**Aim of the exercise:** Output each line of the material exactly as it stands.

- - -

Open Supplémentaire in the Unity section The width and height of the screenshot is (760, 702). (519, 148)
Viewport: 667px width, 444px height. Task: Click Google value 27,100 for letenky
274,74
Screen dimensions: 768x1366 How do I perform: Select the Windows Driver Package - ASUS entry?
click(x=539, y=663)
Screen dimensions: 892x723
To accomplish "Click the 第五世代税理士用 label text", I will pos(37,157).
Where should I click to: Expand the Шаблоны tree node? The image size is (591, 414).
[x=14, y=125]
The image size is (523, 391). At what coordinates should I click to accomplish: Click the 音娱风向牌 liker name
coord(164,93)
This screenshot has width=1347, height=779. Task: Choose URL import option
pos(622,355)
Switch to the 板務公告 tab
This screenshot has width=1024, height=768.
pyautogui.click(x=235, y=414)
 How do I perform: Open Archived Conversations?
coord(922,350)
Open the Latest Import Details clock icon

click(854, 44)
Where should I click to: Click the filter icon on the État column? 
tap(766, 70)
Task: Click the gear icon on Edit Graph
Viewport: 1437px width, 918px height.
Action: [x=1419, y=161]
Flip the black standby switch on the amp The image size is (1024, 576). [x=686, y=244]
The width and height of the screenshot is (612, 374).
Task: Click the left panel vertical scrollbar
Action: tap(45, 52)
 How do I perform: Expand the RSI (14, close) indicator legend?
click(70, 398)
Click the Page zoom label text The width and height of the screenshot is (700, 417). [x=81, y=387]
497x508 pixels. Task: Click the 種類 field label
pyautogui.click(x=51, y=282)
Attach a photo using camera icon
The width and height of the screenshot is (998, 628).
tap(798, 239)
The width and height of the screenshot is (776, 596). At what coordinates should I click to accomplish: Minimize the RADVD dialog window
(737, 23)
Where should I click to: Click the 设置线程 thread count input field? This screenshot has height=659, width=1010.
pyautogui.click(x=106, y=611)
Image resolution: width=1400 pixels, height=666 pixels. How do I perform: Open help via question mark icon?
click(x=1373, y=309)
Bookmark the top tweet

- - -

**Exercise output:**
Open Supplémentaire in the Unity section The width and height of the screenshot is (760, 702). (519, 148)
Viewport: 667px width, 444px height. Task: Click Google value 27,100 for letenky
274,74
Screen dimensions: 768x1366 How do I perform: Select the Windows Driver Package - ASUS entry?
click(x=539, y=663)
Screen dimensions: 892x723
To accomplish "Click the 第五世代税理士用 label text", I will pos(37,157).
Where should I click to: Expand the Шаблоны tree node? The image size is (591, 414).
[x=14, y=125]
The image size is (523, 391). At what coordinates should I click to accomplish: Click the 音娱风向牌 liker name
coord(164,93)
This screenshot has width=1347, height=779. Task: Choose URL import option
pos(622,355)
Switch to the 板務公告 tab
This screenshot has width=1024, height=768.
pyautogui.click(x=235, y=414)
 How do I perform: Open Archived Conversations?
coord(922,350)
Open the Latest Import Details clock icon

click(854, 44)
Where should I click to: Click the filter icon on the État column? 
tap(766, 70)
Task: Click the gear icon on Edit Graph
Viewport: 1437px width, 918px height.
Action: [x=1419, y=161]
Flip the black standby switch on the amp The image size is (1024, 576). [x=686, y=244]
The width and height of the screenshot is (612, 374).
Task: Click the left panel vertical scrollbar
Action: tap(45, 52)
 How do I perform: Expand the RSI (14, close) indicator legend?
click(70, 398)
Click the Page zoom label text The width and height of the screenshot is (700, 417). [x=81, y=387]
497x508 pixels. Task: Click the 種類 field label
pyautogui.click(x=51, y=282)
Attach a photo using camera icon
The width and height of the screenshot is (998, 628).
tap(798, 239)
The width and height of the screenshot is (776, 596). At what coordinates should I click to accomplish: Minimize the RADVD dialog window
(737, 23)
Where should I click to: Click the 设置线程 thread count input field? This screenshot has height=659, width=1010.
pyautogui.click(x=106, y=611)
Image resolution: width=1400 pixels, height=666 pixels. How do I perform: Open help via question mark icon?
click(x=1373, y=309)
Bookmark the top tweet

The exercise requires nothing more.